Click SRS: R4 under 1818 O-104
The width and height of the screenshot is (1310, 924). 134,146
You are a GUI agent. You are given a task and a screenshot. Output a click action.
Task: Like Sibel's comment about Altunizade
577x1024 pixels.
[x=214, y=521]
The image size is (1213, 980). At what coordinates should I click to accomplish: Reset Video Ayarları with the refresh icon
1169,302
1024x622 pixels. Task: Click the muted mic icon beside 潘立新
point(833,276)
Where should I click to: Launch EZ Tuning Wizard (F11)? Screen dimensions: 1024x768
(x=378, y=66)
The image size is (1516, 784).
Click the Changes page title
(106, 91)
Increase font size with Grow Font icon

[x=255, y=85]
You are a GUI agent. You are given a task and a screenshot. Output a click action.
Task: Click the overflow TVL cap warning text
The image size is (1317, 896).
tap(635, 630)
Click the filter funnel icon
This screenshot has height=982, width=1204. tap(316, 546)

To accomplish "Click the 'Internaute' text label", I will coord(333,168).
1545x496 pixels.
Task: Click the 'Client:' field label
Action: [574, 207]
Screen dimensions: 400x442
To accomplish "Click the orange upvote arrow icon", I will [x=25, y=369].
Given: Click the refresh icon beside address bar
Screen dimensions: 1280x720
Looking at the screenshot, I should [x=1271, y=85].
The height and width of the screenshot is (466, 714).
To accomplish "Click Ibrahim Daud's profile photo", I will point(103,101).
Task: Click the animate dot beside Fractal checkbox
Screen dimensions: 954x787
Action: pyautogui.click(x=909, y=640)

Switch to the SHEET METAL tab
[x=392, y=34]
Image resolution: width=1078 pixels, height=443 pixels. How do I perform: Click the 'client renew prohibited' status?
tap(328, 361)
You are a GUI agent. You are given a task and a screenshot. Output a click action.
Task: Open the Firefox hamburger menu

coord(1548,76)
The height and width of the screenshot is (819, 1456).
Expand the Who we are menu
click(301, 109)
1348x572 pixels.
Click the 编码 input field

• _PROBLEM DETAILS_
Give the lines above again, swapping each "refresh icon" for "reload icon" and changing nothing else.

• _TASK RESULT_
Click SRS: R4 under 1818 O-104
The width and height of the screenshot is (1310, 924). 134,146
You are a GUI agent. You are given a task and a screenshot. Output a click action.
Task: Like Sibel's comment about Altunizade
577x1024 pixels.
[x=214, y=521]
The image size is (1213, 980). At what coordinates should I click to accomplish: Reset Video Ayarları with the reload icon
1169,302
1024x622 pixels. Task: Click the muted mic icon beside 潘立新
point(833,276)
Where should I click to: Launch EZ Tuning Wizard (F11)? Screen dimensions: 1024x768
(x=378, y=66)
The image size is (1516, 784).
Click the Changes page title
(106, 91)
Increase font size with Grow Font icon

[x=255, y=85]
You are a GUI agent. You are given a task and a screenshot. Output a click action.
Task: Click the overflow TVL cap warning text
The image size is (1317, 896).
tap(635, 630)
Click the filter funnel icon
This screenshot has height=982, width=1204. tap(316, 546)

To accomplish "Click the 'Internaute' text label", I will coord(333,168).
1545x496 pixels.
Task: Click the 'Client:' field label
Action: [574, 207]
Screen dimensions: 400x442
To accomplish "Click the orange upvote arrow icon", I will [x=25, y=369].
Given: Click the reload icon beside address bar
Screen dimensions: 1280x720
Looking at the screenshot, I should [x=1271, y=85].
The height and width of the screenshot is (466, 714).
To accomplish "Click Ibrahim Daud's profile photo", I will point(103,101).
Task: Click the animate dot beside Fractal checkbox
Screen dimensions: 954x787
Action: pyautogui.click(x=909, y=640)

Switch to the SHEET METAL tab
[x=392, y=34]
Image resolution: width=1078 pixels, height=443 pixels. How do I perform: Click the 'client renew prohibited' status?
tap(328, 361)
You are a GUI agent. You are given a task and a screenshot. Output a click action.
Task: Open the Firefox hamburger menu

coord(1548,76)
The height and width of the screenshot is (819, 1456).
Expand the Who we are menu
click(301, 109)
1348x572 pixels.
Click the 编码 input field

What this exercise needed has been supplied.